5.03 Establishment of Trust. Notwithstanding any provisions of this Article V to the contrary, within thirty (30) days following a Change in Control, each Employer shall make a single irrevocable lump sum contribution to the Trust for Deferred Payments of Entergy Corporation and Subsidiaries ("Trust") pursuant to the terms and conditions described in such Trust. Each Employer's contribution shall be in an amount equal to the total benefits credited to such Employer's Plan Participants (including a Participant's Beneficiary) under the Plan through the date of any such Change of Control. If one or more of an Employer's Participants shall continue to be employed by a System Company of Entergy after such a Change of Control, each calendar year the Employer shall, as soon as possible, but in no event longer than thirty (30) days following the end of such calendar year, make an irrevocable contribution to the Trust in an amount that is necessary in order to maintain a lump sum amount credited to the Employer's Plan account under the Trust that is equal to the total unpaid benefits of the Employer's Participants as of the end of each applicable calendar year. Notwithstanding the foregoing in this Section 5.03 to the contrary, an Employer may make contributions to the Trust prior to a Change of Control in such amounts as it shall determine in its complete discretion. The Trust is intended as a "grantor" trust under the Internal Revenue Code and the establishment and funding of such Trust is not intended to cause Participants to realize current income on amounts contributed thereto, and the Trust shall be so interpreted.

 

ARTICLE VI

PLAN ADMINISTRATION

      6.01 Administration of Plan. The Administrator shall operate and administer the Plan and, as such, shall have the authority as Administrator to exercise the powers and discretion conferred on it by the Plan, including the right to delegate any function to a specified person or persons. The Administrator shall discharge its duties for the exclusive benefit of the Participants and their Beneficiaries.

## Supplied information
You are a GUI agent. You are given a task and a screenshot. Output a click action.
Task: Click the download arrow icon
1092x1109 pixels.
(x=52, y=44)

## Problem requirements
Please list every section or article heading in the plan excerpt, each with its number. The data has no connection to the plan excerpt.

## The completed task
- 5.03 Establishment of Trust
- Article VI: Plan Administration
- 6.01 Administration of Plan